Now, one could appropriately ask: “why do we have a day set aside for the Holy Trinity when all of our worship is always directed toward the Holy Trinity?” When ever we pray, both in private and in community, both through sacramentals and the Sacraments, we are directing our worship to almighty God, who is the Blessed Trinity. If our prayer and worship is directed to anyone or any thing else, other than God, then it is false worship and probably something very bad that will only cause you harm. So, why do we celebrate the Trinity on this Sunday?
The Church is offering us all a chance to stop and reflect on the Blessed Trinity in a special way today, because the Trinity has a lot to teach us, not only about who God is, but also about ourselves. St. Augustine’s famous explanation on the Trinity is God the Father loving God the Son, God the Son loving God the Father, and the love between them is the Holy Spirit. This seemingly simple and beautiful explanation of St. Augustine teaches us two things: that God is love and that God is manifested in relationships of love.
God is Love. Whenever you experience and encounter love you are experiencing and encountering God. Because God is Love, God can never be separated from Love. Many of you here know that my favorite musical is Les Miserables, and not just because I was in it a long time ago, but because it’s a beautiful story of God searching for man. My favorite lyric from the show comes at the very end: “to love another person is to see the face of God.” That couldn’t be more right. Whenever we love, we are participating in God, we are participating in the Blessed Trinity. Which brings us to the second point, that God is manifested in relationships of love.
St. Pope John Paul II, and now Pope Francis, love talking about families, and both have written extensively on how families interact with the life of the Church and how families build up the Body of Christ. Both have written that the married couple mirror the Trinity in a special way. Just as St. Augustine explained the Trinity so too we can explain the Sacrament of Marriage. The husband loves his wife, the wife loves her husband, and love between them unites them in a special union that makes them one flesh. Just as the Trinity is three persons in one God, the married couple is two persons in one flesh. But, the Trinity is also manifested in other relationships beside the marriage bond: any relationship of Love is participating in God, who is Love.
Now lets bring this to a more local level. All of you have been participating in the Blessed Trinity in all your relationships of love with your spouses, children, friends, family, parents, neighbors, and so on. On a more personal level, when I say I am grateful to the Blessed Trinity for my vocation, all of you are included there - it’s because of my relationship with each of you that has gotten me here today. All of your support, love, prayers, well wishes, lessons, sometimes your anger and sarcasm, and most especially being who God made you to be has helped to form me into the priest I am today. Whether you prayed for me from afar, went to school with me, lived near my house, went to seminary, were a parishioner I ministered to, whether you were or currently are a close friend, teacher, classmate, priest, aunt, uncle, cousin, grandparent, or parent, you have all played a significant role in my formation and vocation. I would not be here today if it were not for every single one of you. You have all been showing God to me since we met because of your love for me.
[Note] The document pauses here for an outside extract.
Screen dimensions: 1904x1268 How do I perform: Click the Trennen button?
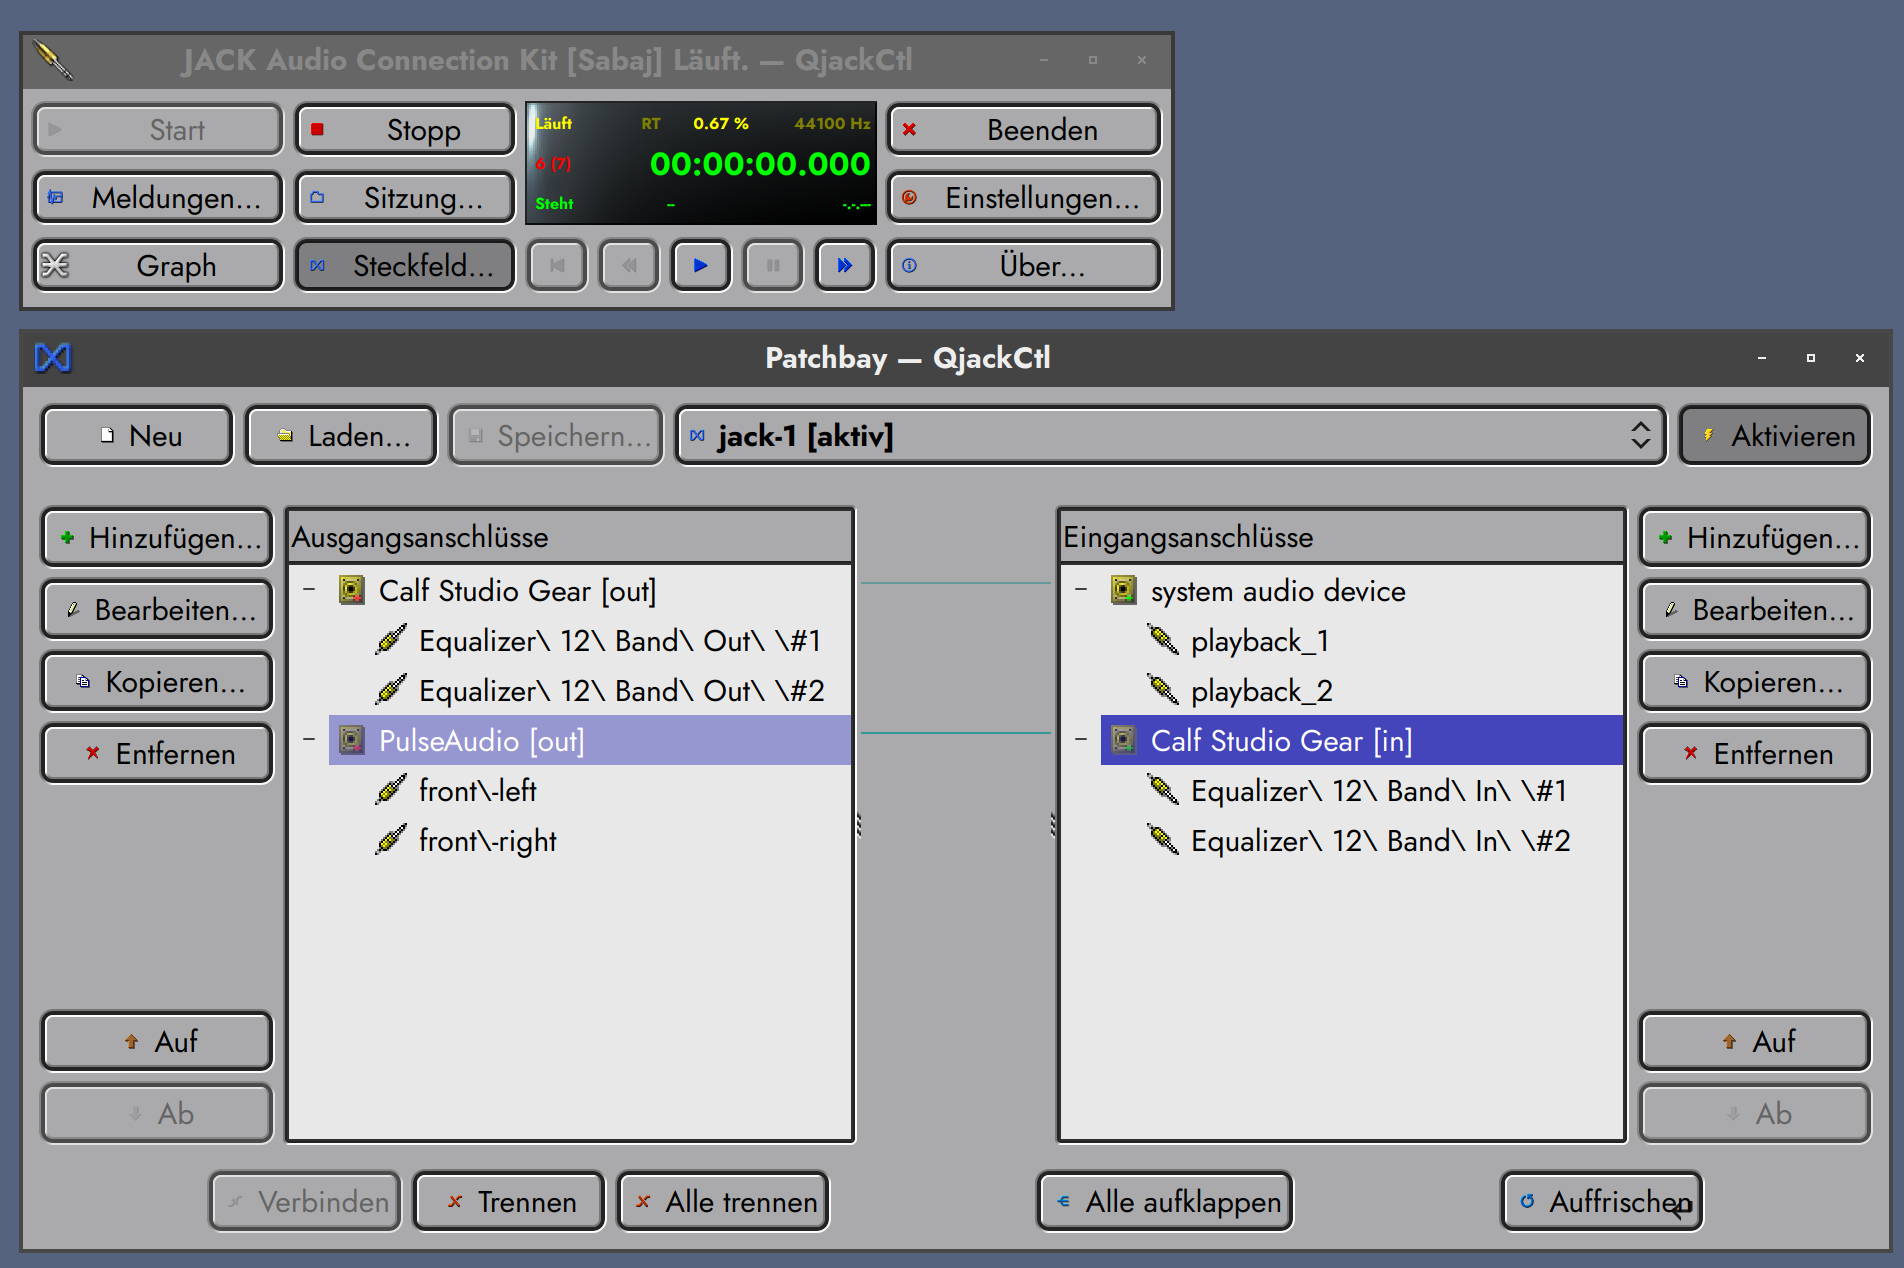509,1202
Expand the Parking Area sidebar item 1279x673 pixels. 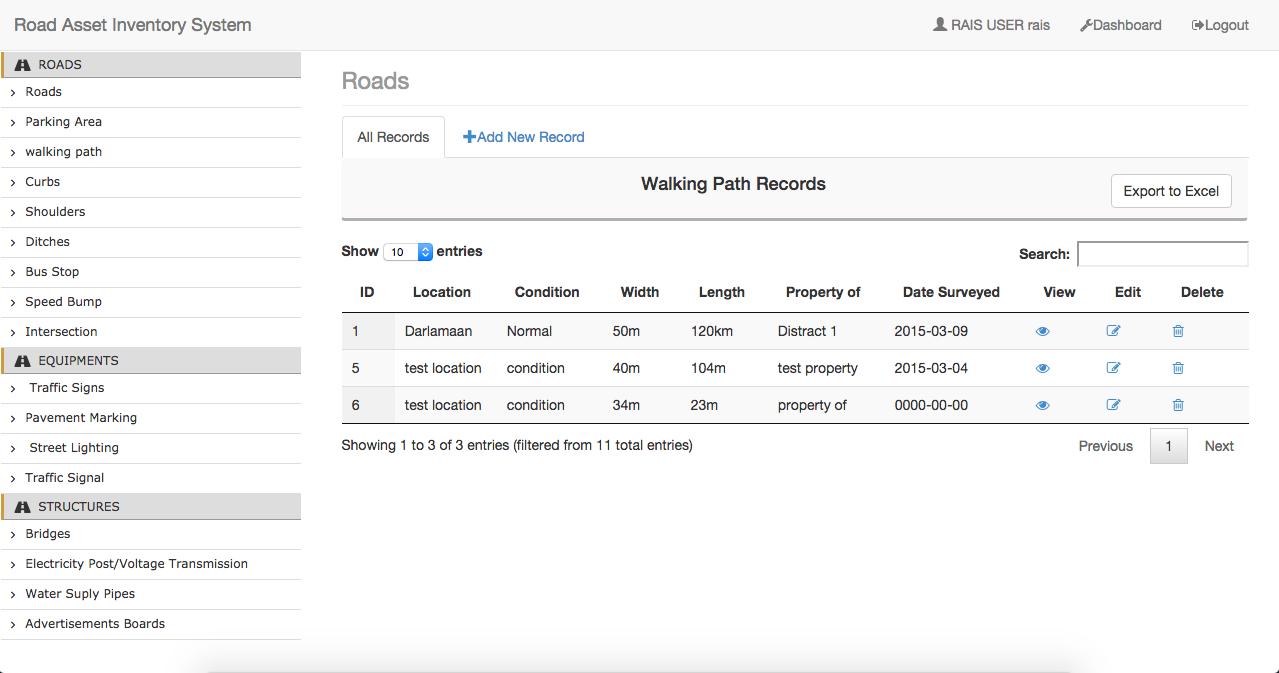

The line from Les Miserables is true: “to love another person is to see the face of God.” I see God in all of you, because of your love for me and my love for you. Please continue to pray for me so that the people I minister to will see God in me as I see God in you. Believe you me, I am the worse sinner in this church today; but God doesn’t call the qualified; rather, he qualifies those he has called, and God still has a lot of work to do on me.
Thank you for your love. Thank you for helping me see the face of God. Thank you for walking with me to this holy altar today and every day these past 26 years. Let us now think of those who show us the face of God and thank the Most Blessed Trinity for putting them in our lives.